Kaufman succeeded in drawing attention to himself on stage, which led to being invited to perform on Saturday Night Live beginning in 1975. During these appearances, Kaufman would take material from his act, including his lip-syncing of the theme to the Mighty Mouse animated series. Such stunts drew a mixed reception from viewers. From 1975 to 1982, Kaufman made a total of 14 appearances on the show. Then, producers decided to offer viewers the chance to “vote” Kaufman off by calling in to cast their ballot. On the November 20, 1982 broadcast, 195,544 callers asked that the show not permit him to come back on. They outnumbered the 169,186 viewers who called in support of him. While the bit was intended to be humorous, Kaufman honored the results and never appeared on Saturday Night Live again.

5. Andy Kaufman once took his entire audience out for milk and cookies.

Kaufman eventually took his show to Carnegie Hall in 1979, where he was greeted by 2800 people who had come to appreciate his eccentric approach to performing. At the show's conclusion, he invited the entire audience to board buses waiting outside the building. Kaufman took them to the New York School of Printing in Manhattan, where he served the nearly 3000 attendees milk and cookies. He later gave them a ride on the Staten Island Ferry.

6. Andy Kaufman thought about franchising Tony Clifton.

One of Kaufman’s great ruses on the public was dressing as the abrasive lounge singer Tony Clifton, complete with prosthetic chin and torso padding, all while insisting Clifton was an entirely different person. Kaufman sometimes enlisted associates, including his brother Michael and his writing partner Bob Zmuda, to put on the make-up. In 2013, Michael told Vice that Kaufman’s plan was to have Clifton become a roving character. “Andy had been talking about franchising Tony Clifton before he died,” Michael Kaufman said. “He was going to have one in every state.”

7. Andy Kaufman insisted on an Andy Kaufman stand-in for Taxi.

When Kaufman agreed to appear on Taxi (1978-1983) as Latka Gravas, a version of the “Foreign Man” character he had been performing on stage, he had a peculiar request: He wanted to be expected on set for only two of the five shooting days for each episode. While Kaufman didn’t seem to want to do it at all, the paycheck allowed him to pursue his more experimental brand of comedy. Producers agreed. In 2018, co-star Carol Kane, who played Kaufman's love interest, told The Hollywood Reporter that the cast “would work with a fake Andy who wore a sign around his neck that said ‘Latka.’”
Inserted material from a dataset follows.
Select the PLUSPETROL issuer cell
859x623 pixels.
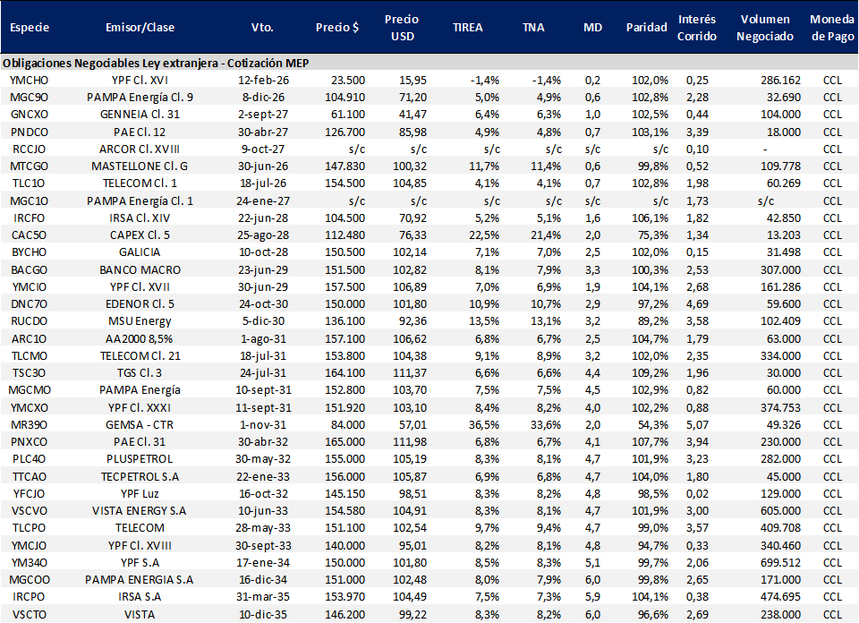pyautogui.click(x=140, y=458)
Kaufman also showed up to shoot an episode as his alter ego Tony Clifton, insisting that he was not Kaufman. Star Judd Hirsch got so angry that he had Clifton thrown off the set.
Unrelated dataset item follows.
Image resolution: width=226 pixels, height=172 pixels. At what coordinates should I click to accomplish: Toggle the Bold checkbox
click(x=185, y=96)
8. Andy Kaufman broke character for Orson Welles.

While there were certainly times Kaufman spoke from the heart, it was rare to see him break any one of his myriad characters in front of an audience. That happened—fleetingly—when Kaufman appeared on The Merv Griffin Show in 1982 on a night it was being guest-hosted by legendary film director Orson Welles. Sporting a neck brace from his stint in professional wrestling, Kaufman didn’t keep up appearances for long. After Welles told him he was “fascinated” by his characters, talk turned to Kaufman’s “Foreign Man,” his Elvis Presley imitation, and his “third character,” Tony Clifton. “Well, he wasn’t a character,” Kaufman said, correcting himself. “There’s a lot of debate over whether it’s a character or a real guy, and that’s Tony Clifton, but that’s a whole other story.”

“That’s metaphysics,” Welles replied.